The query patterns that cause performance problems in cloud data warehouses — Snowflake, BigQuery, and Redshift — and the optimisation techniques that address them: predicate pushdown, partition pruning, clustering key alignment, CTE materialisation, window function efficiency, and avoiding common anti-patterns that scan more data than necessary.

Cloud data warehouses are remarkably capable, but they do not make all queries fast by default. The query patterns that cause performance problems in Snowflake, BigQuery, and Redshift follow predictable patterns — and the fixes are learnable. This guide covers the optimisation techniques that address the most common slow-query scenarios across the major cloud warehouses.

Understand Your Query's Cost Before Optimising

The first step is establishing what the query is actually doing. Warehouses provide explain plans that show the execution strategy before running, and query profiles that show what happened after.

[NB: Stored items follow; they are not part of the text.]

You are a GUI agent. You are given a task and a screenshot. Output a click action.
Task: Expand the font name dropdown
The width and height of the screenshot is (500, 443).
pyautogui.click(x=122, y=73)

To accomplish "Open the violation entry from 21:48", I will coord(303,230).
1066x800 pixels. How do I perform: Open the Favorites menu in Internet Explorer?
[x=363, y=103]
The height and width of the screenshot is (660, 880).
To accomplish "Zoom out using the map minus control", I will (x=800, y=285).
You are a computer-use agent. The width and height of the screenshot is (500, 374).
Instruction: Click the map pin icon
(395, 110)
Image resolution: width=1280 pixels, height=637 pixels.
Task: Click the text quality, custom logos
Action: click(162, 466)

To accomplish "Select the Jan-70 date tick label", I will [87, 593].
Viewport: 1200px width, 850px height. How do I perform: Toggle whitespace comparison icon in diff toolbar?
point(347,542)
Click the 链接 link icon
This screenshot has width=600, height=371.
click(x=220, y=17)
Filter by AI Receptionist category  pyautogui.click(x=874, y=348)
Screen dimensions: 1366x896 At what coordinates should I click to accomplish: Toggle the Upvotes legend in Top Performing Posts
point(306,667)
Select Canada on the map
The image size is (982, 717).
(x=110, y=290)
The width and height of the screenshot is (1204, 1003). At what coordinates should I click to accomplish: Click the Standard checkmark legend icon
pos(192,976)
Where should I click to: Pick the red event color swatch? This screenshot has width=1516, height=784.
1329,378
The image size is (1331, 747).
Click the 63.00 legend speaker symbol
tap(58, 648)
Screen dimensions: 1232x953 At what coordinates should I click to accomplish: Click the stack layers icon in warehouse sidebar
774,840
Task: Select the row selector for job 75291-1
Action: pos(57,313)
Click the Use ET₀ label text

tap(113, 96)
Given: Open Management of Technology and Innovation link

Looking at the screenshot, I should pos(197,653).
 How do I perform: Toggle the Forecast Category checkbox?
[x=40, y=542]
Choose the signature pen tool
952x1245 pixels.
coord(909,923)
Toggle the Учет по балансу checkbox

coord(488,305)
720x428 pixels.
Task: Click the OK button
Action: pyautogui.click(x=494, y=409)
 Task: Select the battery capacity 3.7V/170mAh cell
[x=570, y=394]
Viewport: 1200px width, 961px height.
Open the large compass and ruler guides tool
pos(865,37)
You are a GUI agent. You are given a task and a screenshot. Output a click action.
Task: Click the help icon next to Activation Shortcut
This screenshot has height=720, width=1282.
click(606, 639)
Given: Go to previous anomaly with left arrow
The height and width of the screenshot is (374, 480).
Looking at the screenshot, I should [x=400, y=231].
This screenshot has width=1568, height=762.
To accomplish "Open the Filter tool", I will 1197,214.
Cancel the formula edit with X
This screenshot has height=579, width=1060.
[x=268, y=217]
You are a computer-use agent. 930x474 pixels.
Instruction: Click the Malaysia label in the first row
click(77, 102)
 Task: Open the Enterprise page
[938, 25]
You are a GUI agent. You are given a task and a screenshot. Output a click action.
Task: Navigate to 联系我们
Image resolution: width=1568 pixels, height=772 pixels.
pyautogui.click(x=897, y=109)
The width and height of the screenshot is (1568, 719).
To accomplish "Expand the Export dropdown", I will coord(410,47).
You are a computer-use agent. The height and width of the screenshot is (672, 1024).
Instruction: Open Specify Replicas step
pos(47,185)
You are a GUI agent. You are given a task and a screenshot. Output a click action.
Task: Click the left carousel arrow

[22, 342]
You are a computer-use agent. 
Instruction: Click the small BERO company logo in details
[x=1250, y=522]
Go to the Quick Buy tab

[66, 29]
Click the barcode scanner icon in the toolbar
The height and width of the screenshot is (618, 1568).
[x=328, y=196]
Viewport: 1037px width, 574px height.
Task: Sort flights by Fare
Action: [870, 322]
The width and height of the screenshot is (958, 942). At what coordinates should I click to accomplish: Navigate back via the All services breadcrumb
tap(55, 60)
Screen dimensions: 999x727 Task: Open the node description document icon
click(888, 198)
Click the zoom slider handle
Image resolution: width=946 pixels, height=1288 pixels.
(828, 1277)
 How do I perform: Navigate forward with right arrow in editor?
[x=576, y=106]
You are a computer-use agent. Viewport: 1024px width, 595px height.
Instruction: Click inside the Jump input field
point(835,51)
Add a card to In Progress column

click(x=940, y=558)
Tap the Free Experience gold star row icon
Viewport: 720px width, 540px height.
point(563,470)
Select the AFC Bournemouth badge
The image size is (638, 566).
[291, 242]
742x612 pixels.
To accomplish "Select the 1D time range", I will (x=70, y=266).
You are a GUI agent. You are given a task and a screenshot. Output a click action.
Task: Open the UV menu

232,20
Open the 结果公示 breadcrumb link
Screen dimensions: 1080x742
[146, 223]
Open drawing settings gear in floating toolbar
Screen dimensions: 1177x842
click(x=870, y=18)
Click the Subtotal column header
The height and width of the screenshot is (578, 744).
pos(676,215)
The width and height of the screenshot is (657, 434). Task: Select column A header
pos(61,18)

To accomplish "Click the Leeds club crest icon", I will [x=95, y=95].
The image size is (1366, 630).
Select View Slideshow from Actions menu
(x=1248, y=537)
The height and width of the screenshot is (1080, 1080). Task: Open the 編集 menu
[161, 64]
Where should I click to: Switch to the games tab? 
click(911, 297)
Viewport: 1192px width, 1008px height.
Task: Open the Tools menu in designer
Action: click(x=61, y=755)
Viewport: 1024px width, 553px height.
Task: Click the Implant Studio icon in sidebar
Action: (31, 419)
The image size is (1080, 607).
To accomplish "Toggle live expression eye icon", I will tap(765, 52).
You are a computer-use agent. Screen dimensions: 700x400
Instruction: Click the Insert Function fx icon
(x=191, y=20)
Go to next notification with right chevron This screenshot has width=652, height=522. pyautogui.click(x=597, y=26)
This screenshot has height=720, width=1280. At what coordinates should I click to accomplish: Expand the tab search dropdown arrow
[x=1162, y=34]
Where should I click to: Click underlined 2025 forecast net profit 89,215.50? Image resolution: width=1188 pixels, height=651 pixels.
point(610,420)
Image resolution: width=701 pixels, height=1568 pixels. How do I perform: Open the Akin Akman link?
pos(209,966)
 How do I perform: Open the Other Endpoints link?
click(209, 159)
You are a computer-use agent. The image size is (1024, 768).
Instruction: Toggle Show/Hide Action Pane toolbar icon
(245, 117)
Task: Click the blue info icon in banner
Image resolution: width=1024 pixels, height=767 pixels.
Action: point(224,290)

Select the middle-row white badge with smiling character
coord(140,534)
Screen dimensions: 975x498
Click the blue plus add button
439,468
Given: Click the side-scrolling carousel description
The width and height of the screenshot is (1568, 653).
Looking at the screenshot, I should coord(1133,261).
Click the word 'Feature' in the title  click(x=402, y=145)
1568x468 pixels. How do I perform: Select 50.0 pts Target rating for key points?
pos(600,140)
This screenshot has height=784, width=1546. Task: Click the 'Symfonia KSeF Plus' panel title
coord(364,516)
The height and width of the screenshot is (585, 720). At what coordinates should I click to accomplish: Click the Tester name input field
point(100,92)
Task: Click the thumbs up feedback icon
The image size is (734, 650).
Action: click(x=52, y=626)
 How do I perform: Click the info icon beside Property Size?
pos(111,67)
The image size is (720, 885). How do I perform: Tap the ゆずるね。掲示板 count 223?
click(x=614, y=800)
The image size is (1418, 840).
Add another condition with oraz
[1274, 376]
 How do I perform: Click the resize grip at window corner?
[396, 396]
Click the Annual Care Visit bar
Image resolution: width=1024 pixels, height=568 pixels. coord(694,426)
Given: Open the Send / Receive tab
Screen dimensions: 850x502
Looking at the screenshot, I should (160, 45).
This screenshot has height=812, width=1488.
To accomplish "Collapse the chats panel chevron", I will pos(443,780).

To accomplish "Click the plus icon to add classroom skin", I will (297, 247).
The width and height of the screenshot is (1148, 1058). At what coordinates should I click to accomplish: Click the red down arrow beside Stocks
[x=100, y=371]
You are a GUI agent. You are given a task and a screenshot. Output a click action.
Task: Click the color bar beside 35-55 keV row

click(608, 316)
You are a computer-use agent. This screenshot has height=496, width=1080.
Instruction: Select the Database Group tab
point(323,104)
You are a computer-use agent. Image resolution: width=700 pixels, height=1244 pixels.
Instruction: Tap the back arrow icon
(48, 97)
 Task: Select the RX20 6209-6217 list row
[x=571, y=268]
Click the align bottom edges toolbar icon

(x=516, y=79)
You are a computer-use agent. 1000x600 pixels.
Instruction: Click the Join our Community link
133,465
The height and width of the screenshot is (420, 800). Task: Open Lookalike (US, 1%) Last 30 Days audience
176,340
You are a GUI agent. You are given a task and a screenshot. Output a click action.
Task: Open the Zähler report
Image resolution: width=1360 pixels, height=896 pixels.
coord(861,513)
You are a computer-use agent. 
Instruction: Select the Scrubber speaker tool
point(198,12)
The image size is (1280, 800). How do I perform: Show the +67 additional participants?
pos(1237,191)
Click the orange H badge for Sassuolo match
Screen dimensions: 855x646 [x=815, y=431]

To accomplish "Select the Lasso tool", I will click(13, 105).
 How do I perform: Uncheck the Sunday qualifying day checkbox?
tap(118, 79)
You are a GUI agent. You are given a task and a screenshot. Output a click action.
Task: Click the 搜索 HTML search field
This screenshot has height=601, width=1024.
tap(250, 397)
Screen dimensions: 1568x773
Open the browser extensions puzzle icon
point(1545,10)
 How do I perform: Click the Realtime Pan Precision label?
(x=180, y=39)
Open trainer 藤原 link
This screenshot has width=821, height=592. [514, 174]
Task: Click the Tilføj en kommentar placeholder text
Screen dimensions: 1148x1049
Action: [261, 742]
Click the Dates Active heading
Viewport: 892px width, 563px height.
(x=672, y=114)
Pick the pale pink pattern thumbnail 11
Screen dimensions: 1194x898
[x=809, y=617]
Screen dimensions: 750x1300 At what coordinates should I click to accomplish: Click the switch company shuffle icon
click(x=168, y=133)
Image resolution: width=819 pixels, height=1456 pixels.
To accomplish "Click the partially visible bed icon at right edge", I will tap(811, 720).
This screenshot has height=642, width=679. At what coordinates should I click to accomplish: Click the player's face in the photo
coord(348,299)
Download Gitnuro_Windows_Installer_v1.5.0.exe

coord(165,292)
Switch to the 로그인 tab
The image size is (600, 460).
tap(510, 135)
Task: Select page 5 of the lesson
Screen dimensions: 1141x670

**Snowflake:** EXPLAIN shows the logical plan; the Query Profile in the Snowflake UI shows the physical execution with per-node timing, rows processed, and spill-to-disk indicators. The most useful indicator in the Query Profile is which operator takes the longest and whether spill-to-disk is occurring (a sign that the query is using more memory than available).

**BigQuery:** EXPLAIN (via EXPLAIN ANALYZE in BigQuery Studio or via the Jobs API) shows estimated and actual bytes processed and slot milliseconds. The Query Execution Details in BigQuery console shows stages and their durations. High bytes processed with low slot time indicates full table scans; high slot time with low bytes indicates compute-intensive operations.

**Redshift:** EXPLAIN before running the query shows the physical execution plan with distribution and sort key alignment information. SVL_QUERY_SUMMARY and STL_QUERY_METRICS contain post-execution timing data. The key indicators are DS_DIST_INNER (redistribution during join), full table scans, and high CPU time.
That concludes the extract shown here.